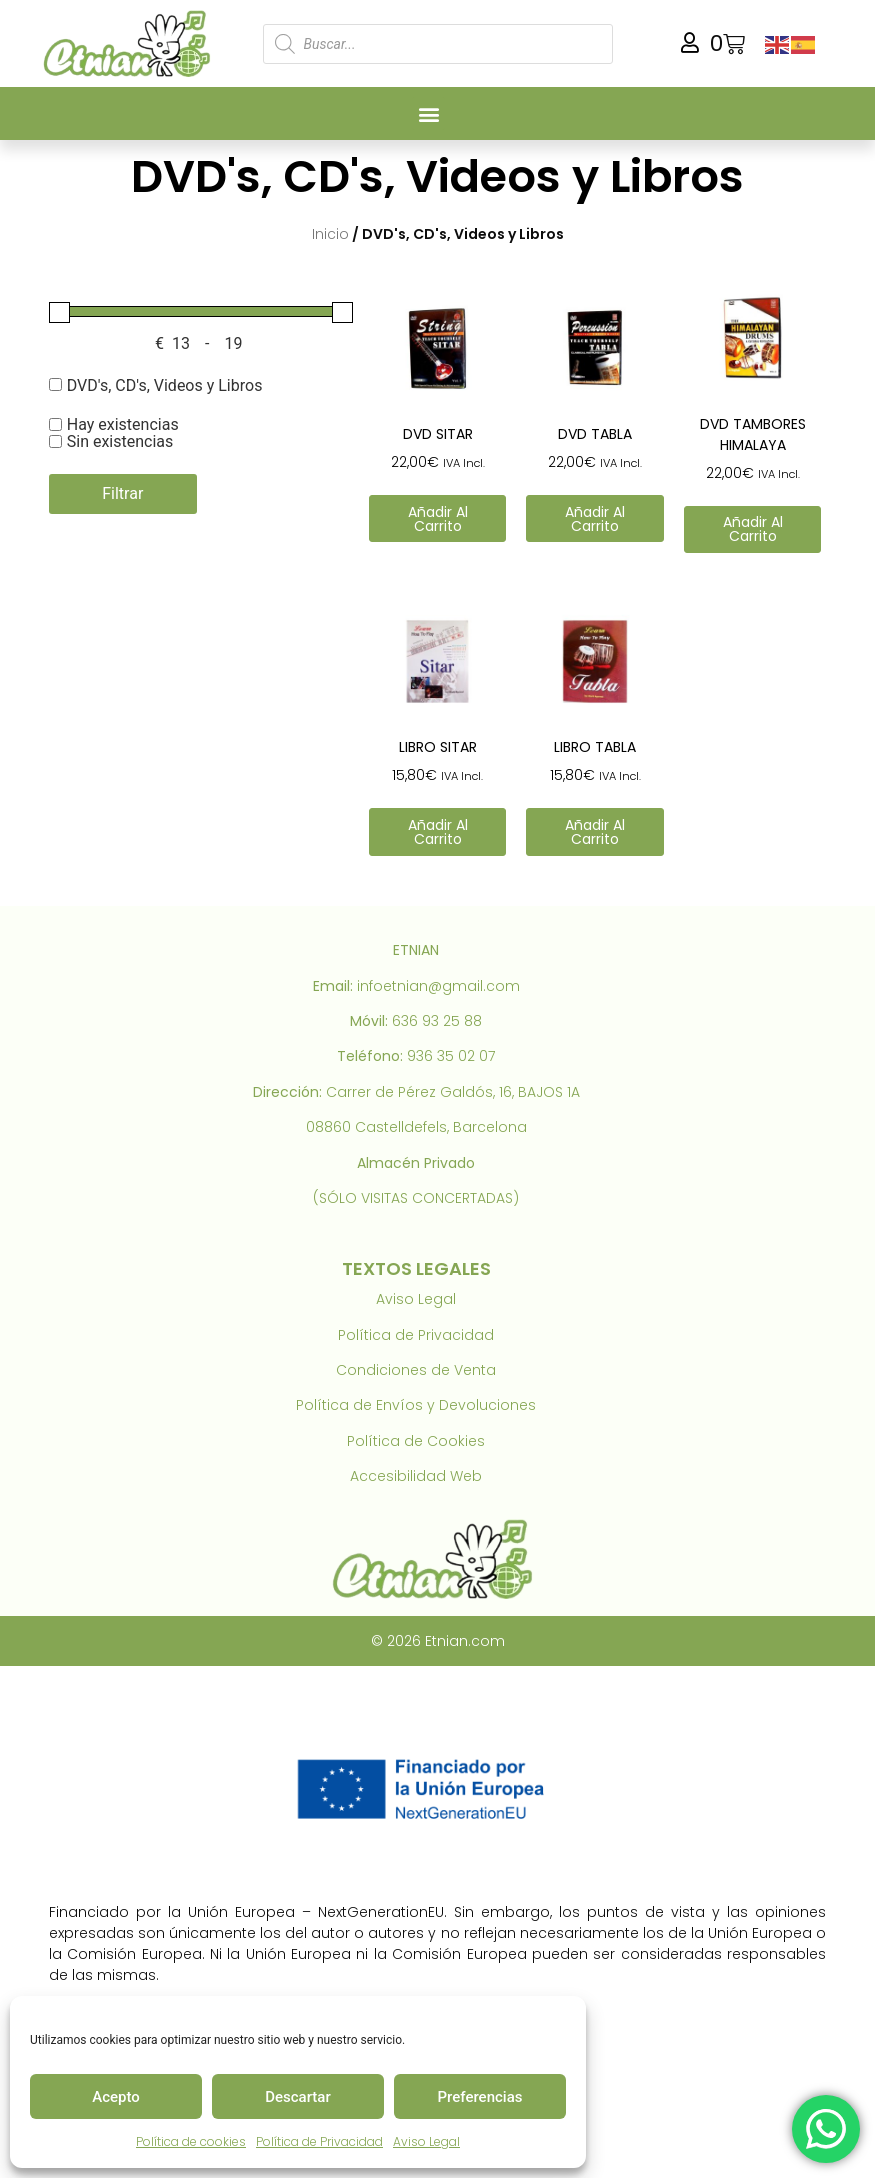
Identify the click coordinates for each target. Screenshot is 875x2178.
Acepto (116, 2097)
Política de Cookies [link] (416, 1441)
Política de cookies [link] (191, 2141)
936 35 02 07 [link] (451, 1056)
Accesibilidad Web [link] (416, 1476)
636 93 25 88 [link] (437, 1021)
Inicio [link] (330, 234)
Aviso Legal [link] (426, 2141)
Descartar (298, 2097)
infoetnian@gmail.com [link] (438, 986)
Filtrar (122, 493)
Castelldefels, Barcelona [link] (441, 1127)
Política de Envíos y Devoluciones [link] (416, 1405)
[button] (428, 113)
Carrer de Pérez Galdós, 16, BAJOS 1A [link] (453, 1092)
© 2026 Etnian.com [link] (438, 1641)
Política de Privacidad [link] (319, 2141)
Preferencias (480, 2097)
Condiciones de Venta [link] (416, 1370)
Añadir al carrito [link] (438, 519)
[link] (131, 43)
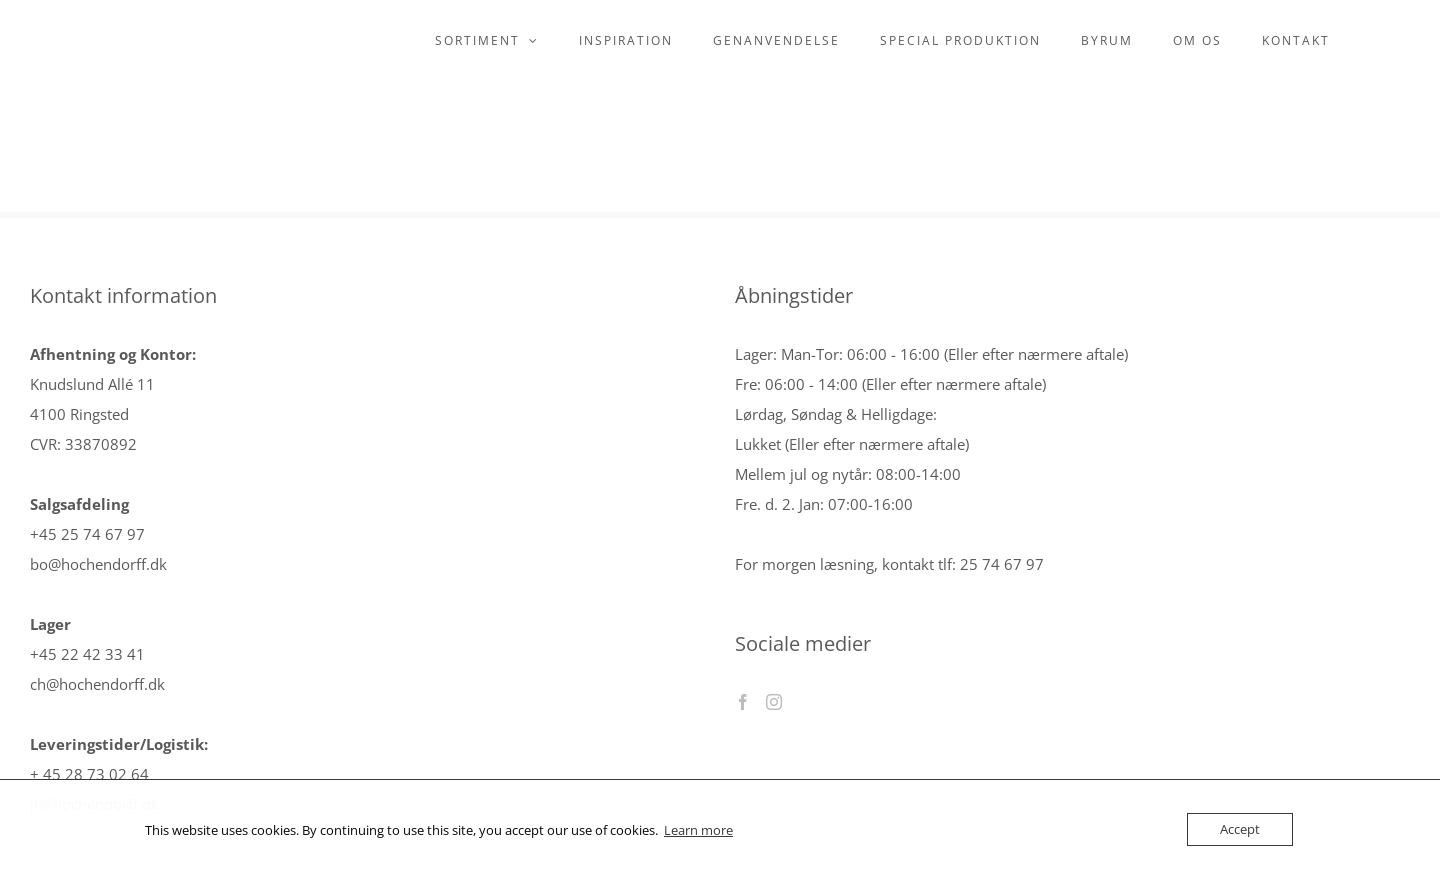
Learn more (698, 830)
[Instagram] (774, 702)
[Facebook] (743, 702)
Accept (1240, 829)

→ What you should do:
Return the entries from the line with "Política de cookies [link] (191, 2141)" to the line with "Condiciones de Venta [link] (416, 1370)", copying each one exactly.

→ Reply:
Política de cookies [link] (191, 2141)
936 35 02 07 [link] (451, 1056)
Accesibilidad Web [link] (416, 1476)
636 93 25 88 [link] (437, 1021)
Inicio [link] (330, 234)
Aviso Legal [link] (426, 2141)
Descartar (298, 2097)
infoetnian@gmail.com [link] (438, 986)
Filtrar (122, 493)
Castelldefels, Barcelona [link] (441, 1127)
Política de Envíos y Devoluciones [link] (416, 1405)
[button] (428, 113)
Carrer de Pérez Galdós, 16, BAJOS 1A [link] (453, 1092)
© 2026 Etnian.com [link] (438, 1641)
Política de Privacidad [link] (319, 2141)
Preferencias (480, 2097)
Condiciones de Venta [link] (416, 1370)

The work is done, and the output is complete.